• ОТРЫВОК:
Однако женщина наделена творческим даром, древней ее душе есть что рассказать. Бромлей синтезирует собственную программу, формулирует свой утопический лозунг – язык женщин:

«Если б женщина сумела из музыки, животных криков, кусков разноцветных тканей создать свой язык и сказать другим свою правду так, чтобы они поняли ее, – впервые почувствовали бы они, что не одни на земле» (с. 74).

Это та самая идея заумного, иррационального языка, которая у нас ассоциируется с футуристами, ср.: «из музыки, животных криков». (Другая возможность, столь же иррациональная, основанная на эмоциях, – это язык предметов, но особенных, понятных женщинам, таких как разноцветные ткани.) Бромлей провозглашает ее пока в применении исключительно к специальному, отдельному языку женщин. Ее не удовлетворяет то, что они обречены говорить на языке мужчин и творить по образцам, заданным мужчинами. Итак, власть мужчины, осуществляемая через слово, – то есть мужской логоцентризм – была осмыслена Еленой Гуро в «Шарманке» еще в 1909-м и Надеждой Бромлей в «Пафосе» в 1911-м.

Бромлей, программно заявившая о необходимости женского языка, уже опиралась на практику той же Гуро. Мне кажется, что ахматовский поздний стих «Я научила женщин говорить» не вполне верен. Не только впервые осмыслила недостаток такого языка, но и создала специальный женский, интуитивный, иррациональный язык для выражения неслыханно тонкого восприятия именно Гуро, чьей ученицей была в юности Бромлей.

• ЛИСТИНГ ДАННЫХ:
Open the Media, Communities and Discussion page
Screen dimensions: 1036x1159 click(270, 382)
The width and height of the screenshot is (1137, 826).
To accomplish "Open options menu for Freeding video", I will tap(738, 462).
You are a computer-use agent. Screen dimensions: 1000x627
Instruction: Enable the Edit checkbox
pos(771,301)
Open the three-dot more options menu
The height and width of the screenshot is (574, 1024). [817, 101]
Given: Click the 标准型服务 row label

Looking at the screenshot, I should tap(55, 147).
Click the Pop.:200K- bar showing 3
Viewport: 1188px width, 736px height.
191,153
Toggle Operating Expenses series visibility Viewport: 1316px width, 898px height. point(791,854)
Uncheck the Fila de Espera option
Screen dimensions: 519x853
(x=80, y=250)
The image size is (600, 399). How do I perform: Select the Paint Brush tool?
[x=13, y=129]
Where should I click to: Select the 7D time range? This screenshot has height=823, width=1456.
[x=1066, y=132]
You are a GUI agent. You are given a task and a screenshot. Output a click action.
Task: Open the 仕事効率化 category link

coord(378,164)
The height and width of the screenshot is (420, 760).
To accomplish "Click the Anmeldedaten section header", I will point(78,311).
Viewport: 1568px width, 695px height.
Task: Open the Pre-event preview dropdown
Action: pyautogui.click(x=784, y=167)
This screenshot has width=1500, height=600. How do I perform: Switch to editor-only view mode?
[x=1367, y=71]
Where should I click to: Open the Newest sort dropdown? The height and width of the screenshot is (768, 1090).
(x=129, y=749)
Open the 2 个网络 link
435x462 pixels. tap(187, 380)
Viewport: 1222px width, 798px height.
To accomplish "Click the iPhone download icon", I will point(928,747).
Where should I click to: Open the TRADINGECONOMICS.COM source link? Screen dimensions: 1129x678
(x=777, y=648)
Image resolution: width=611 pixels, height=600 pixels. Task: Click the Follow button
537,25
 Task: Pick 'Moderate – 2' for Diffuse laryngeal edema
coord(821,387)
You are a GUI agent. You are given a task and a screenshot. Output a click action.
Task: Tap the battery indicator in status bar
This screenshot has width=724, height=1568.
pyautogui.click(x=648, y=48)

• ЧТО ТРЕБУЕТСЯ:
Продолжите приведенный выше текст о женском языке у Гуро и Бромлей, начав сразу после его последнего предложения.

• РЕЗУЛЬТАТ:
Она сознавала при этом, что женщины не способны на настоящую дружбу, они и в дружеском диалоге видят и слышат только себя: стоит мужчине предпочесть одну другой и дружбе конец. Именно потому, что женщина скована своей зависимостью от мужчины, она опутана эгоизмом, не способна объединиться с другими женщинами, и плоха надежда на ее возрождение:

«…То, что создает женщина, будет создано только одною – других она не призовет, одною парою слабых рук завершится каждое чудо ее духа, и только собою одной населит она свои города и здания» (с. 75).

Феноменология женщины. Бромлей отстраненно изучает специфику женщины, пытаясь с помощью самонаблюдения объяснить загадочный феномен ненависти женщины к себе и к себе подобным:

«Противна женщина <…> противно ей свое тело и тысячекратно противны подобные себе.

– Нет лица страшнее лица женщины <…> и ни в каком другом теле и сердце дух не бывает унижен так страшно и так отвратительно. <…>

– Скачущая, переимчивая, трусливая порода, заселившая собой больше полумира, пол, никем не завершенный, воспринимающий нуль, ждущий извне определений и становления. А! эта масса женских тел, загромоздивших землю, грязное удобрение земли, миллионы утроб, готовностей и ожиданий…» (с. 75).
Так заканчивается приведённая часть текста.